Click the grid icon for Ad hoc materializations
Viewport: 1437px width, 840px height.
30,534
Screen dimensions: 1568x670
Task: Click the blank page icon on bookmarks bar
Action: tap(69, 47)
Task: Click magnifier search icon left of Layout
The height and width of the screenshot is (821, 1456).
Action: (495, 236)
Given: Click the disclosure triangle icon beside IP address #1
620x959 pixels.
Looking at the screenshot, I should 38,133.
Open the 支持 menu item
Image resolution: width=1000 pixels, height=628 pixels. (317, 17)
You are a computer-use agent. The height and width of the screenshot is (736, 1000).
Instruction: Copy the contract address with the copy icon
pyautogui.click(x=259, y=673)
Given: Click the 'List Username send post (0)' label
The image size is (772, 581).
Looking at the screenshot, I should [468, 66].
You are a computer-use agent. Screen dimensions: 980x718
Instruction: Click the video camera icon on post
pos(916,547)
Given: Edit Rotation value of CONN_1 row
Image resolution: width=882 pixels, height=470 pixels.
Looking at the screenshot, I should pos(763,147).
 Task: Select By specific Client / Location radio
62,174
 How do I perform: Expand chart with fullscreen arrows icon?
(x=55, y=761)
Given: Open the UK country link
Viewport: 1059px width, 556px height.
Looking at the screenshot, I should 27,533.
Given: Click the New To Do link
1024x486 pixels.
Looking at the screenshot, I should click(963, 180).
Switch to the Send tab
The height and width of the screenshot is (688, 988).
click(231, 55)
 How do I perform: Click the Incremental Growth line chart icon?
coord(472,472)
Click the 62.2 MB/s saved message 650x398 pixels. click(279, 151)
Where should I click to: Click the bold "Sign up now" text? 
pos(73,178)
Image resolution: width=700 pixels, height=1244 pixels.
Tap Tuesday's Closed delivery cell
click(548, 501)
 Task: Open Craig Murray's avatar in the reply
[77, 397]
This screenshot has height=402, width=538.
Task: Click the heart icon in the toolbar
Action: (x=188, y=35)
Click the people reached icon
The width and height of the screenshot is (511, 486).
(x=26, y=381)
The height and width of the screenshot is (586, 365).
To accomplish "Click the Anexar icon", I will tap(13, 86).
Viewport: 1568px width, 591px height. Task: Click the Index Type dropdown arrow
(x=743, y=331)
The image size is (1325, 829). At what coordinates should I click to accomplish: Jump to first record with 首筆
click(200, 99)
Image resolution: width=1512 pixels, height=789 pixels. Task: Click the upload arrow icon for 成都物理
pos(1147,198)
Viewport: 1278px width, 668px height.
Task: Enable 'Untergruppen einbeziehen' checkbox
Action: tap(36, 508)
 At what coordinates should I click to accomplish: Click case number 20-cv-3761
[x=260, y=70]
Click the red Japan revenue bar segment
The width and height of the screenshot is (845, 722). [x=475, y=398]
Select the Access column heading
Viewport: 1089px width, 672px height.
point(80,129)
------------------------------------------------------------------------
Prompt: Reproduce each record exactly as written above.

Result of the exercise:
Click the grid icon for Ad hoc materializations
Viewport: 1437px width, 840px height.
30,534
Screen dimensions: 1568x670
Task: Click the blank page icon on bookmarks bar
Action: tap(69, 47)
Task: Click magnifier search icon left of Layout
The height and width of the screenshot is (821, 1456).
Action: (495, 236)
Given: Click the disclosure triangle icon beside IP address #1
620x959 pixels.
Looking at the screenshot, I should 38,133.
Open the 支持 menu item
Image resolution: width=1000 pixels, height=628 pixels. (317, 17)
You are a computer-use agent. The height and width of the screenshot is (736, 1000).
Instruction: Copy the contract address with the copy icon
pyautogui.click(x=259, y=673)
Given: Click the 'List Username send post (0)' label
The image size is (772, 581).
Looking at the screenshot, I should [468, 66].
You are a computer-use agent. Screen dimensions: 980x718
Instruction: Click the video camera icon on post
pos(916,547)
Given: Edit Rotation value of CONN_1 row
Image resolution: width=882 pixels, height=470 pixels.
Looking at the screenshot, I should pos(763,147).
 Task: Select By specific Client / Location radio
62,174
 How do I perform: Expand chart with fullscreen arrows icon?
(x=55, y=761)
Given: Open the UK country link
Viewport: 1059px width, 556px height.
Looking at the screenshot, I should 27,533.
Given: Click the New To Do link
1024x486 pixels.
Looking at the screenshot, I should click(963, 180).
Switch to the Send tab
The height and width of the screenshot is (688, 988).
click(231, 55)
 How do I perform: Click the Incremental Growth line chart icon?
coord(472,472)
Click the 62.2 MB/s saved message 650x398 pixels. click(279, 151)
Where should I click to: Click the bold "Sign up now" text? 
pos(73,178)
Image resolution: width=700 pixels, height=1244 pixels.
Tap Tuesday's Closed delivery cell
click(548, 501)
 Task: Open Craig Murray's avatar in the reply
[77, 397]
This screenshot has height=402, width=538.
Task: Click the heart icon in the toolbar
Action: (x=188, y=35)
Click the people reached icon
The width and height of the screenshot is (511, 486).
(x=26, y=381)
The height and width of the screenshot is (586, 365).
To accomplish "Click the Anexar icon", I will tap(13, 86).
Viewport: 1568px width, 591px height. Task: Click the Index Type dropdown arrow
(x=743, y=331)
The image size is (1325, 829). At what coordinates should I click to accomplish: Jump to first record with 首筆
click(200, 99)
Image resolution: width=1512 pixels, height=789 pixels. Task: Click the upload arrow icon for 成都物理
pos(1147,198)
Viewport: 1278px width, 668px height.
Task: Enable 'Untergruppen einbeziehen' checkbox
Action: tap(36, 508)
 At what coordinates should I click to accomplish: Click case number 20-cv-3761
[x=260, y=70]
Click the red Japan revenue bar segment
The width and height of the screenshot is (845, 722). [x=475, y=398]
Select the Access column heading
Viewport: 1089px width, 672px height.
point(80,129)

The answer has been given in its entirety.